01.11.2014 | Ausgabe 11/2014

Editorial

Susanne Scherf

Susanne Scherf

Liebe Leserinnen und Leser,
manchmal fällt es sehr schwer, die passenden Worte zu finden. Vor einigen Wochen ist Dr. Karl Heinrich Schwinn verstorben. Persönliche und berufliche Lebensgeschichten verbinden viele von uns mit ihm – innerhalb und außerhalb der Kammern. Für die Zukunft bleibt die Gewissheit, dass kommende Generationen ihn als einen für den Berufsstand wichtigen und prägenden Menschen wahrnehmen werden. Seine Leistungen sind dokumentiert, in Chroniken, Büchern und Festschriften.
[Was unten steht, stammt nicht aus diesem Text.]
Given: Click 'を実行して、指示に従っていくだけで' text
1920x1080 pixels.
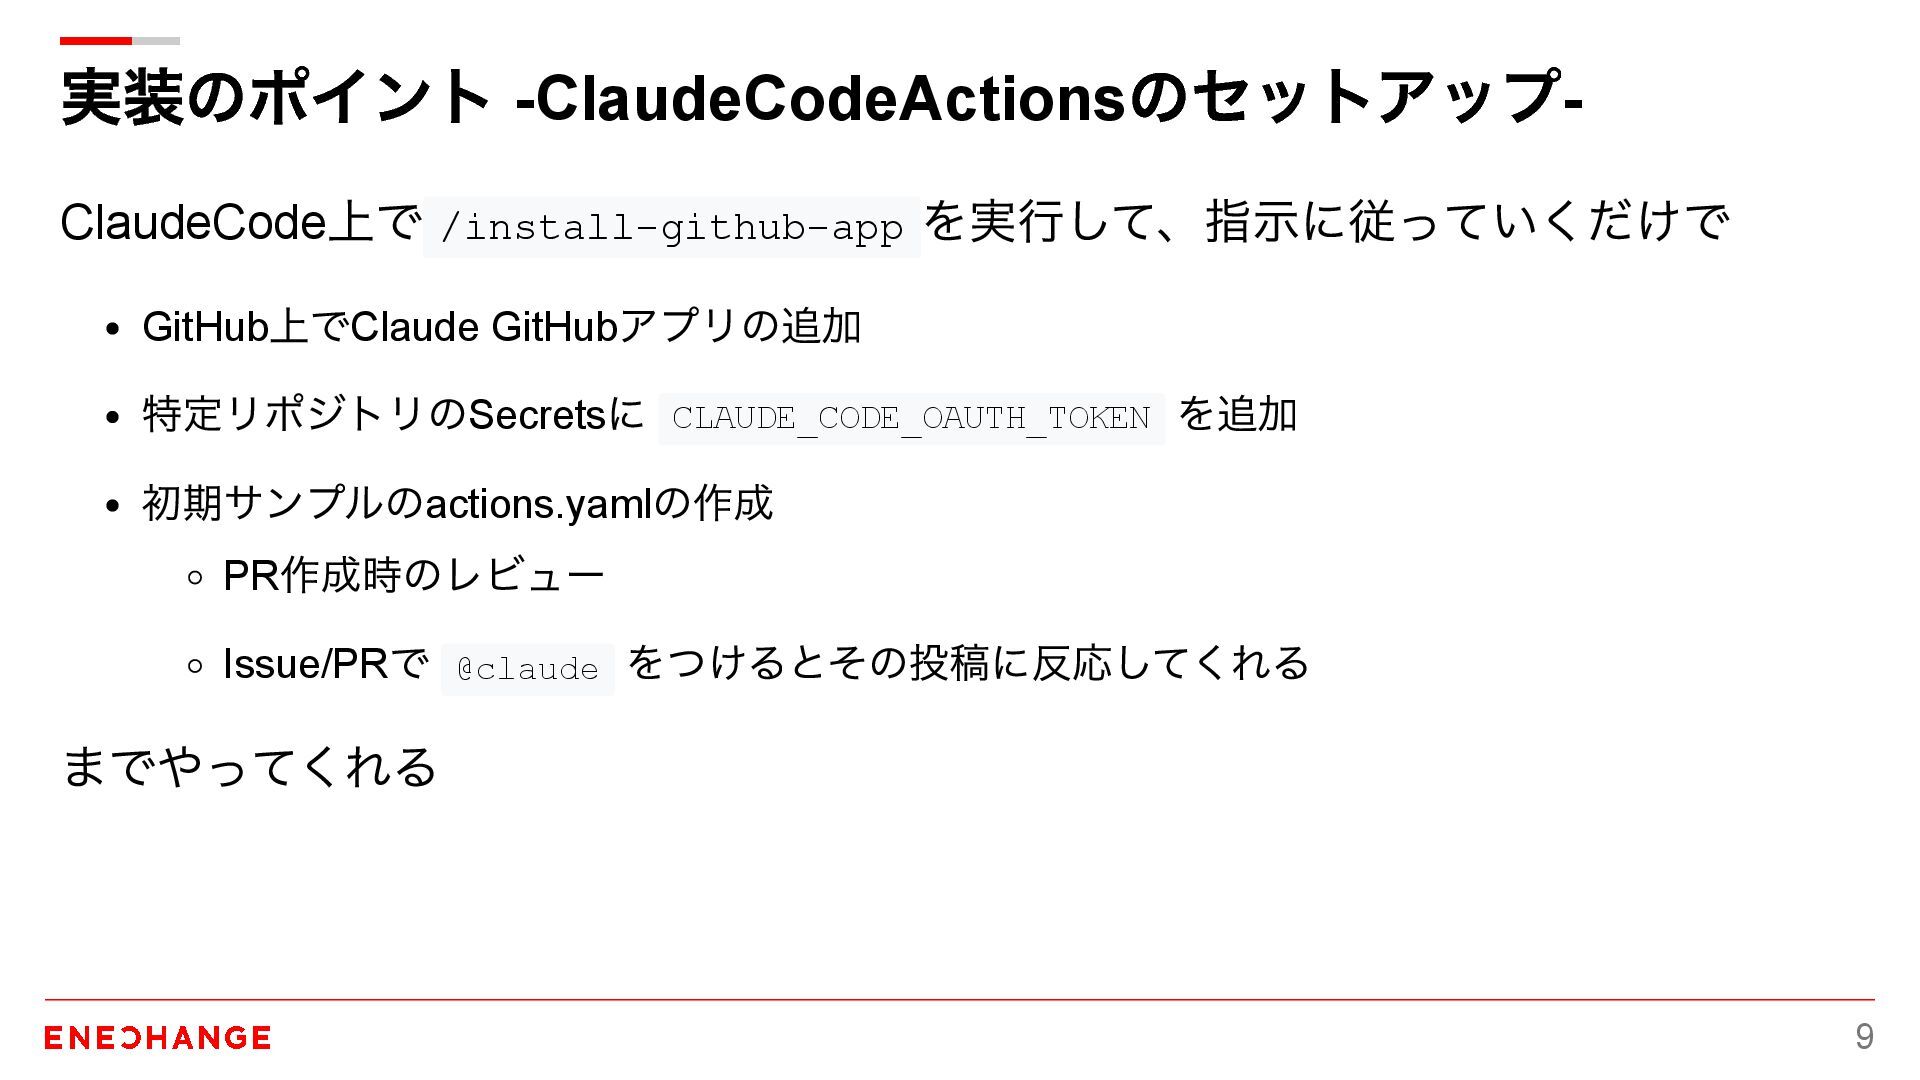Looking at the screenshot, I should (1326, 222).
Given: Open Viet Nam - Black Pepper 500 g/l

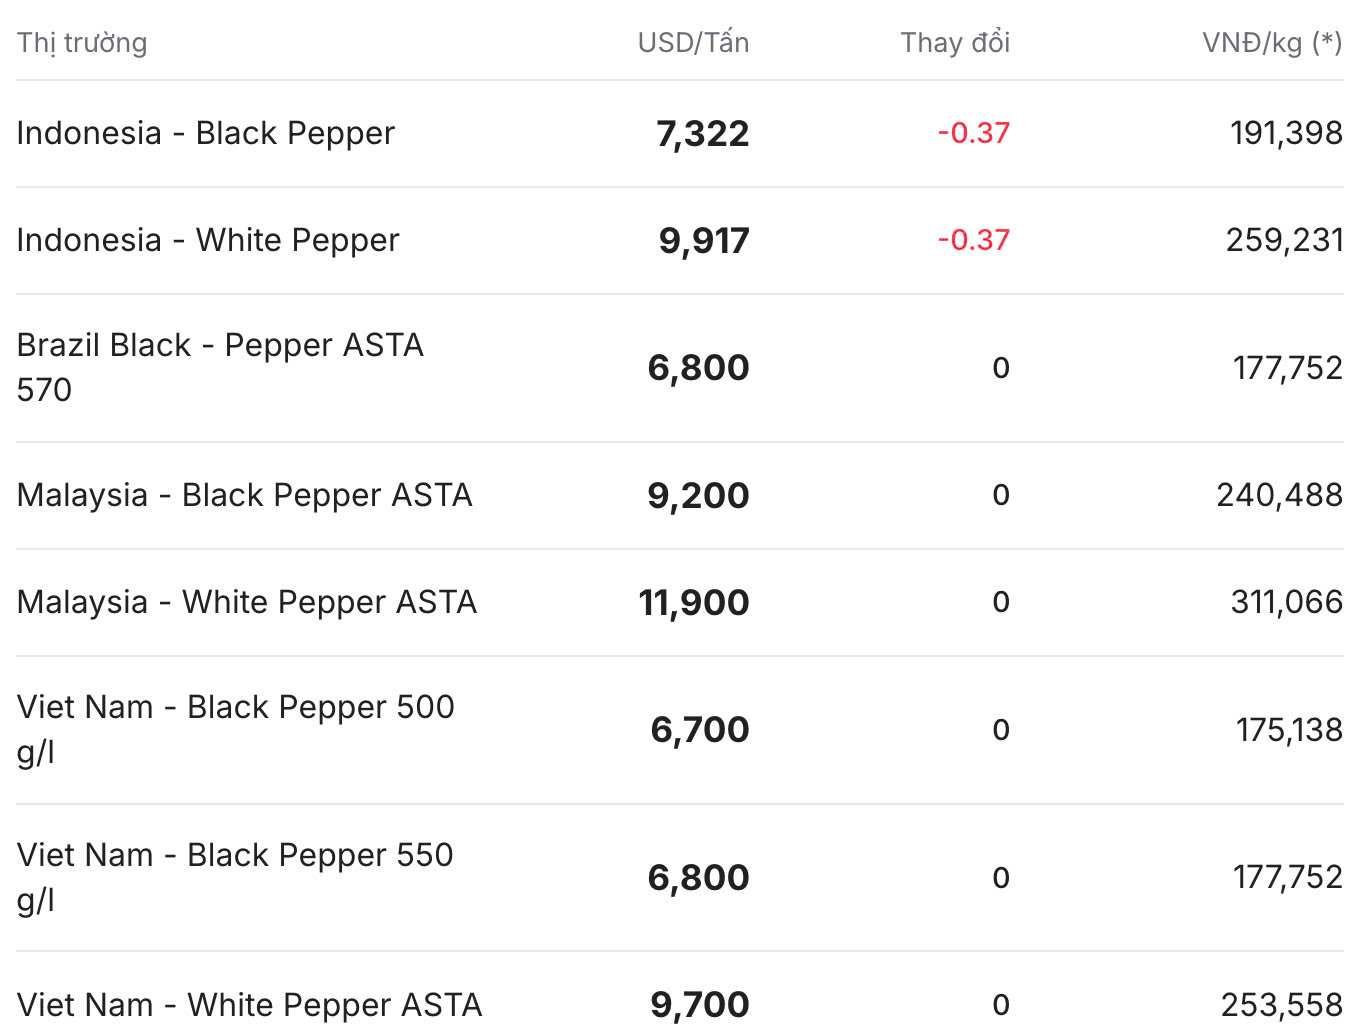Looking at the screenshot, I should pyautogui.click(x=236, y=729).
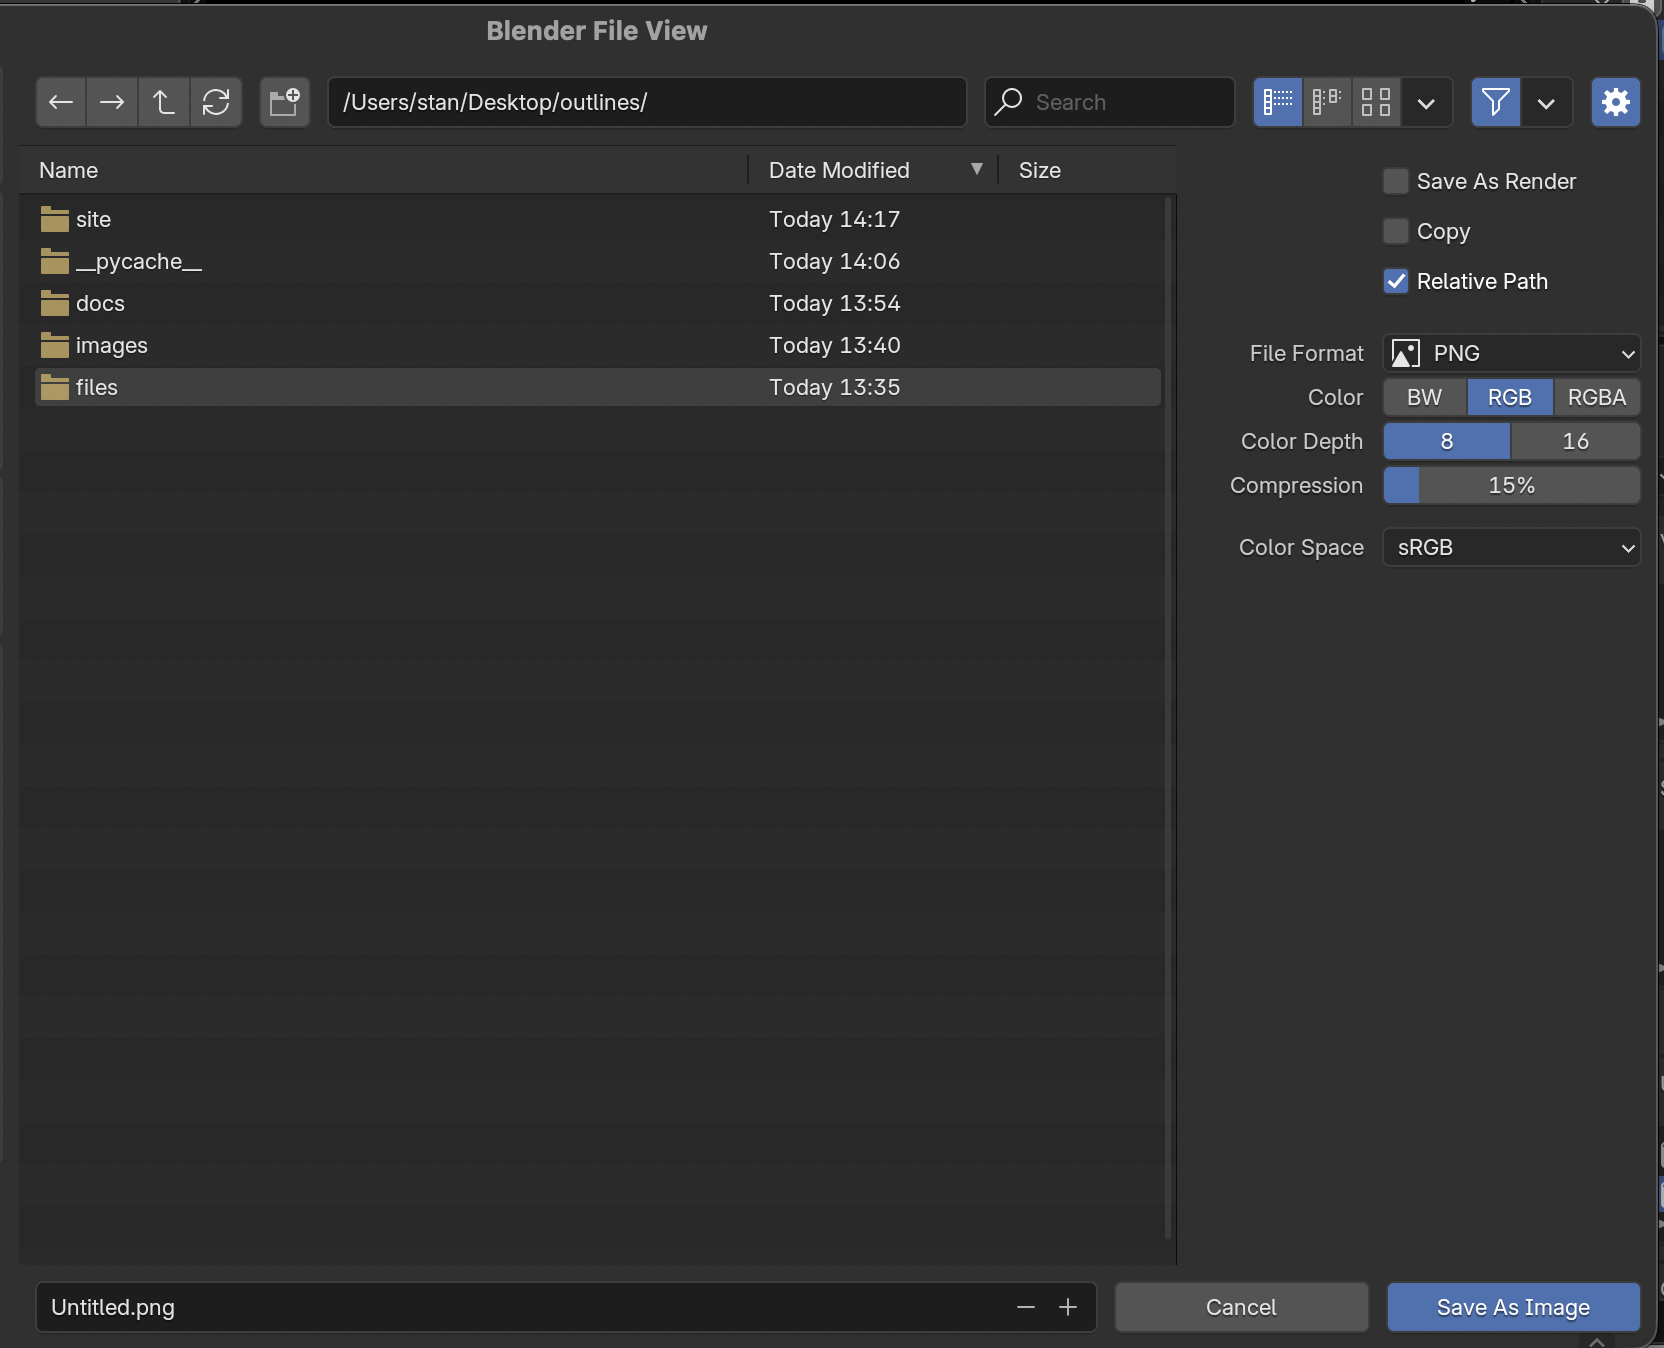The height and width of the screenshot is (1348, 1664).
Task: Enable the Copy checkbox
Action: (1396, 231)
Die Bundesingenieurkammer, die er als ihr Präsident mitgestaltet hat, feiert in diesem Jahr ihren 25. Geburtstag. Und selbstverständlich sind die Präsidenten von der Gründung bis heute in dem Beitrag zur Geschichte der BIngK in dieser Ausgabe aufgeführt. Sie stehen stellvertretend für all diejenigen, die sich für den Berufsstand engagieren und denen selten ein Denkmal gesetzt wird.
Nun schreibt sich so ein Satz ganz leicht. In dieser oder ähnlicher Form wurde er schon zigmal gesagt, gedacht, geschrieben. Aber was steckt tatsächlich hinter dieser Formulierung, „sich für den Berufsstand engagieren“? Ich bezweifle, dass ein Großteil von uns überhaupt wahrnimmt, was die „Ehrenämtler“ alles tun. Es ist eine verschwindend kleine Gruppe Menschen, die weder Zeit noch Nerven schonen, um für ihre Kollegen bessere Honorierungen, die Qualität in der Ausbildung und Berufsausübung und die Aufmerksamkeit von Politik und Öffentlichkeit für die Belange aller zu erkämpfen. Neben ihrem Berufsalltag, neben ihrem Privatleben. Auf die Schulter wird ihnen selten geklopft, Kritik – berechtigt oder unberechtigt – müssen sie aushalten können, ihre Expertise ist häufig erst dann gefragt, wenn ein Problem sich verfestigt hat und keiner weiß, wie man es jetzt noch lösen kann. Eines ist sicher tröstlich: Dieses Schicksal teilen sie mit allen, die sich haupt- oder ehrenamtlich im Interesse anderer einbringen.
Aber noch etwas anderes fällt auf. Einige von denen, die vor fünfundzwanzig Jahren als junge Männer und Frauen begonnen haben, sich auf Bundes- und Landesebene stark zu machen und für die Sache aller Ingenieure zu werben, müssen auch heute noch die vielen Anforderungen meistern und die Verantwortung für den Berufsstand tragen. Es ist höchste Zeit, auch die Jüngeren für ein Amt im Dienste aller zu begeistern. Je zahlreicher die Unterstützer sind, umso leichter ist die Last für den Einzelnen. In dem Wort Ehrenamt steckt primär das Wort „Ehre“. Für viele Präsidenten, Vorstandsmitglieder oder Arbeitskreismitglieder gehört es zum Selbstverständnis dazu, sich einzubringen und mitzugestalten. Einer ist nun gegangen, und die Lücke lässt sich menschlich nicht füllen. Aber er war beispielgebend und ich hoffe, dass er den einen oder anderen inspirieren konnte, sich für die Ingenieure stark zu machen.